In order to evaluate the geometrical quantity use $\sigma$ as the uniform charge density of the entire sphere.So $\frac{\sigma^2}{2\epsilon_0} \pi R^2 = \frac{\sigma^2}{4\pi \epsilon_0} k$ Obtain k and subsitute to get the required force of interaction

The interaction between any two small pieces from each hemisphere is always proportional to $\sigma_1 \times \sigma_2$ , so the force between the two hemispheres is also proportional to it.
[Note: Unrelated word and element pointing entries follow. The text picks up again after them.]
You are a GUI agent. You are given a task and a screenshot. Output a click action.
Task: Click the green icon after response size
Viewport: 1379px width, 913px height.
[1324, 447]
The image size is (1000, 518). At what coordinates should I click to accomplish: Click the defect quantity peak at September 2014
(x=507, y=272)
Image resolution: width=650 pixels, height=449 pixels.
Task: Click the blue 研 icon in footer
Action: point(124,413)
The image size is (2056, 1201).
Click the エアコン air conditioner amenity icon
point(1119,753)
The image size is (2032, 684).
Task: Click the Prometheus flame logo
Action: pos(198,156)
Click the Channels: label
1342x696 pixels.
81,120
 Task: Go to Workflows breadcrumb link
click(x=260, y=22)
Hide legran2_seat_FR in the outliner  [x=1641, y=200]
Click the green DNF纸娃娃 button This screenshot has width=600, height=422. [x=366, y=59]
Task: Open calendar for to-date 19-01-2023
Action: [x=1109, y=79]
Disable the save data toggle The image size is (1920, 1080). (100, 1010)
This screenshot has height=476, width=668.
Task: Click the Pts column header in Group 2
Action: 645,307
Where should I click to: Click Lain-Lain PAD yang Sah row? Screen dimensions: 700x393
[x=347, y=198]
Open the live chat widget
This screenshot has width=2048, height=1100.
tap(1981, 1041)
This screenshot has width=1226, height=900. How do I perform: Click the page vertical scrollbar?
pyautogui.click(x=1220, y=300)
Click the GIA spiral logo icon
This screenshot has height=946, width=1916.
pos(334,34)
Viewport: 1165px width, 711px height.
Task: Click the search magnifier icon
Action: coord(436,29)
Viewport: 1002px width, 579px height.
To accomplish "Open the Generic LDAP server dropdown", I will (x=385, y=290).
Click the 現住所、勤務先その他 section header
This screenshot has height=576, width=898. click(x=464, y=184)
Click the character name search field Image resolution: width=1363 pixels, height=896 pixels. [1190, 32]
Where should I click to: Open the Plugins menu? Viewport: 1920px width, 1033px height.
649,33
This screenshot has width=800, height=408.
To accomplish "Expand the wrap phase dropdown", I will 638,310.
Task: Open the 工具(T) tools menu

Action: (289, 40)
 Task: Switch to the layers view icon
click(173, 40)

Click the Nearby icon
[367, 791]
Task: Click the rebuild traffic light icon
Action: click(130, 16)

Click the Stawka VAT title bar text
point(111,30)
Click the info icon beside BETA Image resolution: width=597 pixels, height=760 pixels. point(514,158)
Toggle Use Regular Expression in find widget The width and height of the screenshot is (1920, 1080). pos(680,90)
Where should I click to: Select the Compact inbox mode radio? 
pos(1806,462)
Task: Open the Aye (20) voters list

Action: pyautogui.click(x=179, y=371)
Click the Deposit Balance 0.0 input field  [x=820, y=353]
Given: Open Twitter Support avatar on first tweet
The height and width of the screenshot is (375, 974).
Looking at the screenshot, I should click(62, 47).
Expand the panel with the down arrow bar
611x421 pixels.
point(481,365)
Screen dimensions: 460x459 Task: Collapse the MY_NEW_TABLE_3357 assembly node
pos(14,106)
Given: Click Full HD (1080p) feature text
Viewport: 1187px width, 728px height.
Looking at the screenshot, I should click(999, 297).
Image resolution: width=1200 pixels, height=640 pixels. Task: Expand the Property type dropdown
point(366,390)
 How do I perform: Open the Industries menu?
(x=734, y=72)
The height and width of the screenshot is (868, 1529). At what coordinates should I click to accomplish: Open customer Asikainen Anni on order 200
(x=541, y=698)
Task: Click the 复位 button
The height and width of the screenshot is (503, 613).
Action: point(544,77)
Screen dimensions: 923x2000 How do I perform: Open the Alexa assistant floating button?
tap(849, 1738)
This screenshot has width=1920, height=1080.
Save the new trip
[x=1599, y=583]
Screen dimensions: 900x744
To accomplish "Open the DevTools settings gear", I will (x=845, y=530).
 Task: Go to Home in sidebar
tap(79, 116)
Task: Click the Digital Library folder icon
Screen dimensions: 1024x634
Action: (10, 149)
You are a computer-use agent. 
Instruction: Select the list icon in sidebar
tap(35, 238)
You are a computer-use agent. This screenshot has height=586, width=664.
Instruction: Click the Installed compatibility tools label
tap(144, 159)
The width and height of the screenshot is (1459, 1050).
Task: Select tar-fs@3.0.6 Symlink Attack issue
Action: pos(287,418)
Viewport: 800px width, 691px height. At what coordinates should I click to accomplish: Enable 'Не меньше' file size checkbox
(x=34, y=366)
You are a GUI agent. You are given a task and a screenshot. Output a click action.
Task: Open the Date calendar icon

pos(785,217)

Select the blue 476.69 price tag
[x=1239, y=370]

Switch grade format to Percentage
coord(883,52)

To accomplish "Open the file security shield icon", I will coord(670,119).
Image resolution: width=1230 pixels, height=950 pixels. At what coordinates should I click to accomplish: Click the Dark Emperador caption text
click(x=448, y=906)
Knowing this, we can

1. set $\sigma_1 = \sigma_2 \equiv \sigma$ ,
2. evaluate the interaction force (which will be proportional to $\sigma^2$ ),
3. and then restore the general result by replacing $\sigma^2$ with $\sigma_1 \sigma_2$ .

For the case where $\sigma_1 = \sigma_2 \equiv \sigma$ , the system becomes a uniformly charged sphere, with charge $Q$ and potential energy $\mathcal{E}$ $Q = 4 \pi R^2 \sigma \\ \mathcal{E} = \frac{Q^2}{8 \pi \epsilon_0 R}$ The key is to evaluate the tension $f$ on the charged sphere, which can be obtained using the principal of virtual work .

Consider an infinitesimal change of radius $R \rightarrow R + dR$ , the change of the potential energy will be $d\mathcal{E} = - \frac{Q^2 dR}{8 \pi \epsilon_0 R^2}$ which should match the work done by the tension force on the sphere $dW = f \times d A = f dR \frac{d}{dR} ( 4 \pi R^2 ) = 8 \pi f R dR \equiv - d \mathcal{E}$ where $A = 4 \pi R^2$ is the area of the sphere.

The the interaction force between the two hemisphere (when $\sigma_1 = \sigma_2 \equiv \sigma$ ) is $F = 2\pi R \times f = \frac{Q^2} {32 \pi \epsilon_0 R^2} = \frac{\pi R^2 \sigma^2}{2 \epsilon_0}$

Replacing $\sigma^2$ with $\sigma_1 \sigma_2$ gives the final result.